Hacker News new | ask | show | jobs
by alanvillalobos 1034 days ago
Git based database? Sounds super interesting. Are you guys actively looking for something or is it a nice to have?
2 comments

Many moons and a few jobs ago, I rolled an in-house Wiki in python, that was basically a very thin web UI over mercurial. Each page was a checked-in plain text file (I think some sort of markdown flavor, but this was circa 2010, a totally different era!), each edit was a revision/commit. Things like article history just shelled out to mercurial. "Querying" was down via filesystem operations. Rolled the whole thing in a day and a half or so - less than I'd already spent trying to get a MediaWiki instance stood up!
More like a git-based log than database.

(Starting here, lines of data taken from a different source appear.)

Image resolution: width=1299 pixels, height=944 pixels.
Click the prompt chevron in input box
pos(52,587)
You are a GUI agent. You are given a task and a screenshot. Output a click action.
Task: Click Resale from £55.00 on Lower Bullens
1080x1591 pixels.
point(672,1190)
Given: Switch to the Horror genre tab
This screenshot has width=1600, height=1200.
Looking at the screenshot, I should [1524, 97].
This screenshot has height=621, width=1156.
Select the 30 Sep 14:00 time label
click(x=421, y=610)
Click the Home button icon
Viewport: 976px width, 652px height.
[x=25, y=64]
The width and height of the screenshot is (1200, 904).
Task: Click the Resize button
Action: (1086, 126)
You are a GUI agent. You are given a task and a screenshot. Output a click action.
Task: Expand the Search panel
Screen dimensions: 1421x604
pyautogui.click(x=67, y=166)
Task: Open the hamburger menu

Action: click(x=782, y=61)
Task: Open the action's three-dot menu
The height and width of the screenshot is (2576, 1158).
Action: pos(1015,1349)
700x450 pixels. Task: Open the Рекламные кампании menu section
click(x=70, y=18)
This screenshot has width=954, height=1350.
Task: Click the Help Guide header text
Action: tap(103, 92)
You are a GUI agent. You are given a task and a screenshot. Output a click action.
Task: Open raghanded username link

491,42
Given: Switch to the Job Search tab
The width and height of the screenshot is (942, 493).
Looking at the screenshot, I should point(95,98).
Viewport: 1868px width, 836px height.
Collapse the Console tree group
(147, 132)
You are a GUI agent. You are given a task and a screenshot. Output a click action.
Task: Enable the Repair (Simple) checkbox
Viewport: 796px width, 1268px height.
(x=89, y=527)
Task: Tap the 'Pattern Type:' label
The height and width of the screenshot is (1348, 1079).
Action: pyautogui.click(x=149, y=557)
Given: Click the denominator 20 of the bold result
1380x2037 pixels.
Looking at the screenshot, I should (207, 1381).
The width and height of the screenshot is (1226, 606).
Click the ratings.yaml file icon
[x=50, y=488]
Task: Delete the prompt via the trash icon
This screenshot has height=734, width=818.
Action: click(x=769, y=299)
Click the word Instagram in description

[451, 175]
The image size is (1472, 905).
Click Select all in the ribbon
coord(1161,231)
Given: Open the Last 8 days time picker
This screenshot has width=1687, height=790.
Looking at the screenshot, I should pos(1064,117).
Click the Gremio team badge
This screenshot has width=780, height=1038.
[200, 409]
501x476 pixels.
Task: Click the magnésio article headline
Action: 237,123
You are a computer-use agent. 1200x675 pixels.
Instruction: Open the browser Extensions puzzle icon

We use it for requests and questions that come up on our slack. We figured out how to extract threads from slack, transform them into CSV files and then load them into Airtable.

Airtable has a great UI but the data becomes isolated from our ETL script and it means we have to re-download and export to CSV to use in other contexts.

It'd be great if we could load a CSV into a desktop editor, and then have it store certain views/linked records to other CSV files in a local "db.json" file.

If you want a proper relational database, sqlite would suit better. There are GUI tools to work with sqlite database files and sqlite has csv import and export. But that won't help much if you already have a large CSV you just need to edit a few rows on.

As for versioning sqlite data, just don't ever update or delete any rows but instead only ever insert the updates as a new row. Potentially you could add a 'deleted' boolean and 'inserted' date columns to the tables you want to version. That way you can use '... and deleted = false' to filter out old data and you also know when updates occurred.

The problem with SQLite is that you have binary blobs and you don't have useful text diffs. So you lose a lot easy history reviewing tools based on git and also easy merge/pull reviews.

The closest to a best of both worlds is to use something like JSON to store the data in git and then a tool like Datasette to build an SQLite-powered view on top of that repo.